Environmental engineering is a field that involves problem-solving and innovation. Professionals in the field, work to prepare investigative reports, design projects, analyze scientific data, provide technical support for projects involving remediation of the environment, develop solutions for disposal of hazardous waste, converting trash to useful things etc.
Sometimes, in the process of tracking projects, the environmental engineers may work over forty hours a week. For most professionals in the field, the work involved is a blend of challenge and stability.
Some environmental engineers may also travel to various locations for projects, and work with other engineers, scientists, businessmen, lawyers, public administrators, hazardous waste technicians, architects etc.
All these specific requirements of jobs in the field mean that companies hiring environmental engineers look for specific traits in their candidates.
A bachelor’s degree in environmental engineering is the basic qualification you need to apply to obtain a position in this field. However, a bachelor’s degree in civil engineering or chemical engineering may also allow you to enter into specific jobs. There are several engineering courses that focus on environmental concerns as a core concentration.
A bachelor’s degree is enough for applying to entry-level jobs. As long as you have the necessary soft skills and some job experience, you can apply for getting a job in companies where you will initially work under a supervisor. Practical job experience is valued by employers. It is a good idea to prepare for getting selected by earning credits for structured job experience in cooperative engineering programs.
For greater independence and jobs with a higher level of leadership, a license is required. Your chances of hiring will be higher if you have received your degree from an ABET-accredited program. Completing this program with its four years of study and an exam based on your chosen discipline will earn you a license as a professional engineer or PE.
Besides educational qualifications, hiring managers will also look at the soft skills that candidates bring with them. The nature of environmental engineering jobs require the following soft skills.
It is natural that in jobs involving the designing of processes, plans, and facilities, you will need to think critically. You will need to think about several things at once, such as environmental protection, the safety of workers, compliance and so on. While a part of environmental engineering is finding solutions to existing problems of human impact, another part involves preventing further problems.
In this field, you need to be able to anticipate potential problems. If you work with businesses, you will be asked to find solutions that will not only mitigate environmental problems but also ensure your client suffers no losses and workers’ safety is ensured.
These demands on environmental engineers mean that strong critical skills and problem-solving skills are essential. Hirers give high priority to candidates who surpass other candidates in this regard.
Closely tied to problem-solving skills is imagination. You need imagination and creativity in order to anticipate potential problems and foresee them before they can occur. Environmental engineers also often need to develop processes and innovations that are often a part of a larger whole. They need the imagination to envision how their design will fit in with the whole and all the other parts of the system.

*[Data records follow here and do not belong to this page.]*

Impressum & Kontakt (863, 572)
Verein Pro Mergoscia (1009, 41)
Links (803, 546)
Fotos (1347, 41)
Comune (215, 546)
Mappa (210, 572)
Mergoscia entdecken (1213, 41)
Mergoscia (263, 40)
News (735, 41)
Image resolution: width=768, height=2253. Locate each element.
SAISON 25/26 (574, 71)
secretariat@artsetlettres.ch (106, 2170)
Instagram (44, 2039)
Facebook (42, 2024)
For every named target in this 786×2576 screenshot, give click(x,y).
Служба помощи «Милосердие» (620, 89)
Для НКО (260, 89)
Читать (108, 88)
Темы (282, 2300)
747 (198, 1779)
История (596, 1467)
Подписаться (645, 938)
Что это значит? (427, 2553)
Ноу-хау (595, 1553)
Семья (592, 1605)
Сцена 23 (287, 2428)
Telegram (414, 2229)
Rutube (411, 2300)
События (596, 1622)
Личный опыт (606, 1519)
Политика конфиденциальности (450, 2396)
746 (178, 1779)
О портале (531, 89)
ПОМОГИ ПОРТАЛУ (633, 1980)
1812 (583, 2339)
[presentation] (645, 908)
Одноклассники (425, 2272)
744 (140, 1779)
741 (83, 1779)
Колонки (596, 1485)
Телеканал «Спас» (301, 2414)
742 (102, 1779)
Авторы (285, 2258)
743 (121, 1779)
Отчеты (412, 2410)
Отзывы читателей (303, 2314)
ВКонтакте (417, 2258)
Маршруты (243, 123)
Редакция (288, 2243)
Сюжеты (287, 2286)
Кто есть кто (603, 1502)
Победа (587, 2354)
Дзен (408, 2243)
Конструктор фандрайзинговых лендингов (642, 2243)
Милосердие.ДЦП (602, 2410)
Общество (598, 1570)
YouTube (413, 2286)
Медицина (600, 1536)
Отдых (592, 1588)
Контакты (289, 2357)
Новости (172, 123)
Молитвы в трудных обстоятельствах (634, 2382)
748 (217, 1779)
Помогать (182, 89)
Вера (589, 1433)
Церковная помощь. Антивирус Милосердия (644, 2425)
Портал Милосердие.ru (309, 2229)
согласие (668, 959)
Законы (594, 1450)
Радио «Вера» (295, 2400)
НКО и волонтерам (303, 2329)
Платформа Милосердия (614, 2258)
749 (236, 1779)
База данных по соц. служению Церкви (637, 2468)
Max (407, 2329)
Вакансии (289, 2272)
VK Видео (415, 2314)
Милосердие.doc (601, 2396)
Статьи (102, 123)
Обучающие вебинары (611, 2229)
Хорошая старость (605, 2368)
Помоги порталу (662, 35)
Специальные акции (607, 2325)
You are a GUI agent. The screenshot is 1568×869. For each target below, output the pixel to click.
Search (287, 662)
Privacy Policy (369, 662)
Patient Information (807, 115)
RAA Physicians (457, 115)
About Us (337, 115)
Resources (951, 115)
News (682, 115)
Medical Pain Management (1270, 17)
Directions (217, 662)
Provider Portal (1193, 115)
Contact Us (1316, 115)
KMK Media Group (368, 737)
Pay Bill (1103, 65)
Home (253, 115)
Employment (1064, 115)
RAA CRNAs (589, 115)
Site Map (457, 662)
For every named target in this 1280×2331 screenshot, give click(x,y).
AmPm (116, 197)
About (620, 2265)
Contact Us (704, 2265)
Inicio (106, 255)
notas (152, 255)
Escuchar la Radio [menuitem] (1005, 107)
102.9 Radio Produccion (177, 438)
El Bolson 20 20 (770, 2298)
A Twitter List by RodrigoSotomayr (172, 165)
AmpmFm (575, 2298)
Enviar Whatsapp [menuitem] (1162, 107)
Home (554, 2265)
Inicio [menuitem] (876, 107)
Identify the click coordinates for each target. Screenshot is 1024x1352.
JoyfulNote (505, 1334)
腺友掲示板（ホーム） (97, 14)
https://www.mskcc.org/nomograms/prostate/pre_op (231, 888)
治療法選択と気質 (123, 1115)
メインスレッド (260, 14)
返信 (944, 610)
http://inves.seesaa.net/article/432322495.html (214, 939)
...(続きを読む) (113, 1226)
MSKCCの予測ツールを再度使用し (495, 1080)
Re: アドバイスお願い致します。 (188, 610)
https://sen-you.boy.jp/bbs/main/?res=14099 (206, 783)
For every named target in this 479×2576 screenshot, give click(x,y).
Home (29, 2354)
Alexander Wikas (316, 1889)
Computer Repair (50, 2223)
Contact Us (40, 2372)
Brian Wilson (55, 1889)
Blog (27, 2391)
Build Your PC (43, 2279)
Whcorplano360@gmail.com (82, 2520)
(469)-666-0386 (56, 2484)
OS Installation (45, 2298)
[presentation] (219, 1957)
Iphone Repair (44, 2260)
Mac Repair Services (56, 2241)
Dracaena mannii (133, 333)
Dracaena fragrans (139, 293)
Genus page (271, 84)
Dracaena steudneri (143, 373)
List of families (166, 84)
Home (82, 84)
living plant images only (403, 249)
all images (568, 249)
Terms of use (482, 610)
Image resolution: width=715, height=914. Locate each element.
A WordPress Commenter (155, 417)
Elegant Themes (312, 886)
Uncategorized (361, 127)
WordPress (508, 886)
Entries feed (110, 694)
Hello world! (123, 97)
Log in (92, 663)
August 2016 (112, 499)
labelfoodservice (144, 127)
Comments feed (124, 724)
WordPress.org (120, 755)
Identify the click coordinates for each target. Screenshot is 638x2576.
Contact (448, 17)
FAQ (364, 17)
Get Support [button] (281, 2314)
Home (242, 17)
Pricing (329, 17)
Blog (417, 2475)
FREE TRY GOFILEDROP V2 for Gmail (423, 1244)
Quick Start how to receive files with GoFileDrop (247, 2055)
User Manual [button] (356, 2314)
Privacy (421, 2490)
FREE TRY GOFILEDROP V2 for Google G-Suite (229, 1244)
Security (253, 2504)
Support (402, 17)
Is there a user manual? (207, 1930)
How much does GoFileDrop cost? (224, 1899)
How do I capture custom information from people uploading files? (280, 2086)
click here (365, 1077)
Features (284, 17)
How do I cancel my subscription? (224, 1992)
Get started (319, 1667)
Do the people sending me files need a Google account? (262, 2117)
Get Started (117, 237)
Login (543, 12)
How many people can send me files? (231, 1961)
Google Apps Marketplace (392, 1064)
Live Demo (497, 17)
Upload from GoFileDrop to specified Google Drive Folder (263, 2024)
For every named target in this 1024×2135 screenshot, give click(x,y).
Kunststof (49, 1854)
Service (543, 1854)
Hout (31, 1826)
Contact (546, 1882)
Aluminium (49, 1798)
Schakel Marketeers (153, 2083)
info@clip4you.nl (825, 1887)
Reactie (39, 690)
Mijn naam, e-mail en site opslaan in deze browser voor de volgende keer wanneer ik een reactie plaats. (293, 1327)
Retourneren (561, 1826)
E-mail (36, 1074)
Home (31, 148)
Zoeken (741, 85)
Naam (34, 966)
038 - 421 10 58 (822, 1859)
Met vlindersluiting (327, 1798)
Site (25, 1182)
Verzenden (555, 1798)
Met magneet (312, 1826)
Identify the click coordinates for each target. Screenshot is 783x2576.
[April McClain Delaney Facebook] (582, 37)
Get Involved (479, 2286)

Since environmental engineering involves working with other professionals, public administrators, lawyers, mechanics and technicians to see projects to their completion, good communication skills are essential. It is evident why interpersonal skills are essential for environmental engineers.
Reading & Comprehension Skills
In the course of your work as an environmental engineer, you’re likely to find yourself having to read documents on subjects that you may be unfamiliar with. This can include legal documents, scientific papers in areas outside your immediate discipline, business documents that go beyond your training etc. In order to read and comprehend these documents, you need good reading and comprehension skills.
Of course, writing skills are just as important as reading, comprehension, and communication. As an environmental engineer, you will need to draw up documents and reports, proposals, plans etc.
Before you decide on your career path in this field, figure out whether it is a field that matches your personality. For example, if you prefer to work alone rather than in a team, you may find an alternative career as an environmental research scientist more suitable.
If you are unable to obtain a bachelor’s degree, you can still work in the field as an environmental engineering technician with an associate’s degree.